There is one defect common to all these, and that is defective inhibition.
All human activity is the result of two forces, motor impulses tending to action, and inhibition tending to inertia.
The lower animals have strong motor impulses constantly exploding and expressing themselves in great activity, offensive, defensive, self-preservative, and procreative, being restrained only by the inhibitive forces of their conditions and environment.
Children have strong motor impulses, which are at first little controlled. Inhibition is a late development and is largely a result of education.
If the motor impulses remain strong, or become stronger in the presence of development with exercise, while inhibition remains weak, we have a criminal.
Inhibition is the function performed by the highest and last-formed brain-cells.

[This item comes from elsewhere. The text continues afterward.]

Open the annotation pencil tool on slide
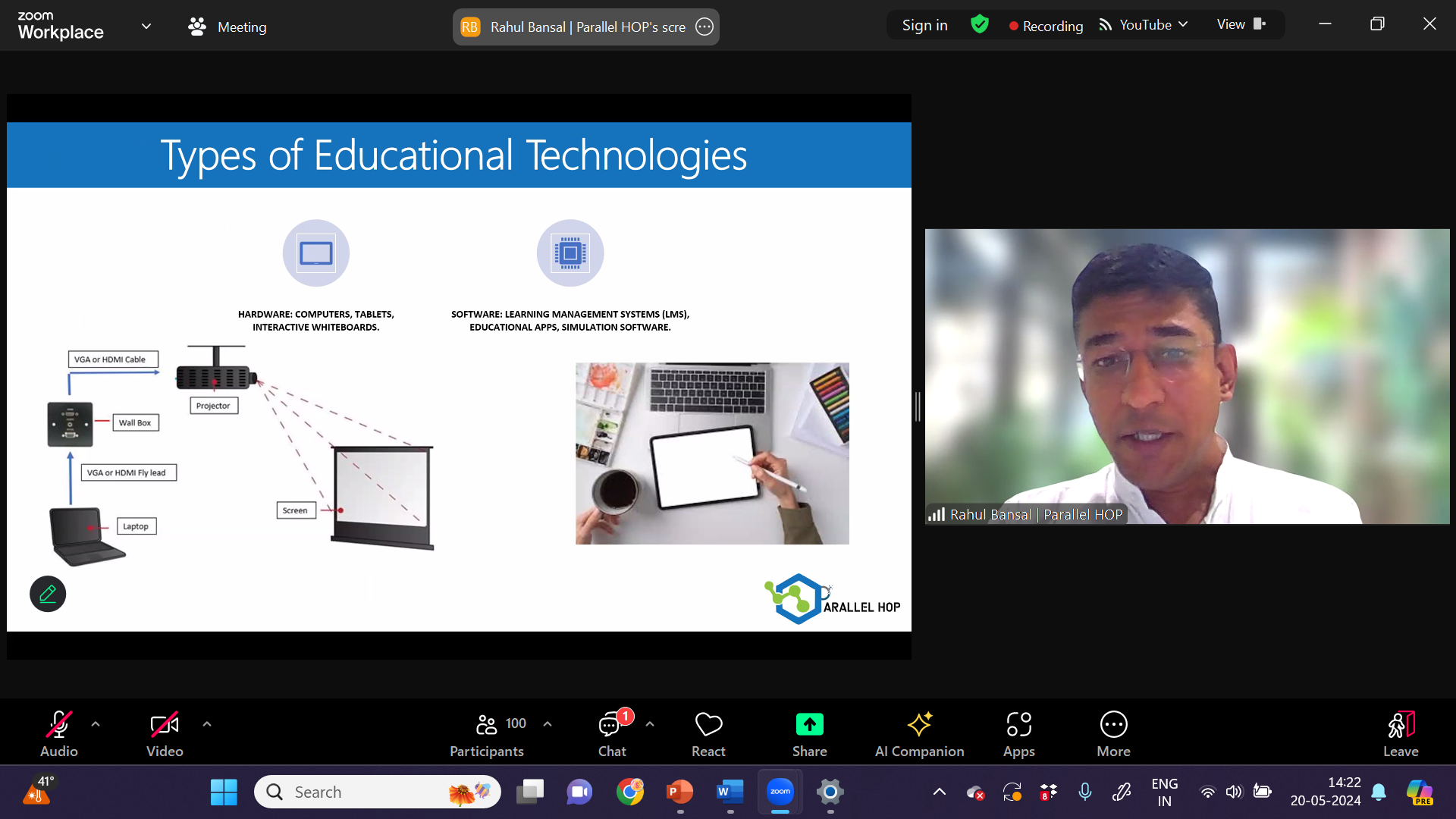 48,594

These brain cells may be undeveloped either from want of exercise, that is, education, or from hereditary weakness, or, having been developed may have undergone degeneration, under the influence of alcohol, or from hereditary or acquired disease.
Motor impulses, as the springs of action, are common to all animals. In the lower animals inhibition is external, and never internal or subjective. In man it may be internal or external.
It is internal or subjective in those whose higher brain centres are well developed and normal. Their auto-inhibition is such that all their motor impulses are controlled and directed in the best interests of society.
It is external only in those whose higher brain centres are either undeveloped or diseased. These constitute the criminal classes. Their motor impulses are unrestrained. They offer a low or reduced resistance to temptation.
Weak or absent resistance in the face of a normal motor impulse whose expression injuriously affects another, is crime, and a criminal is one whose power of resistance to motor impulses has been reduced by disease, hereditary or acquired, or is absent through arrested development.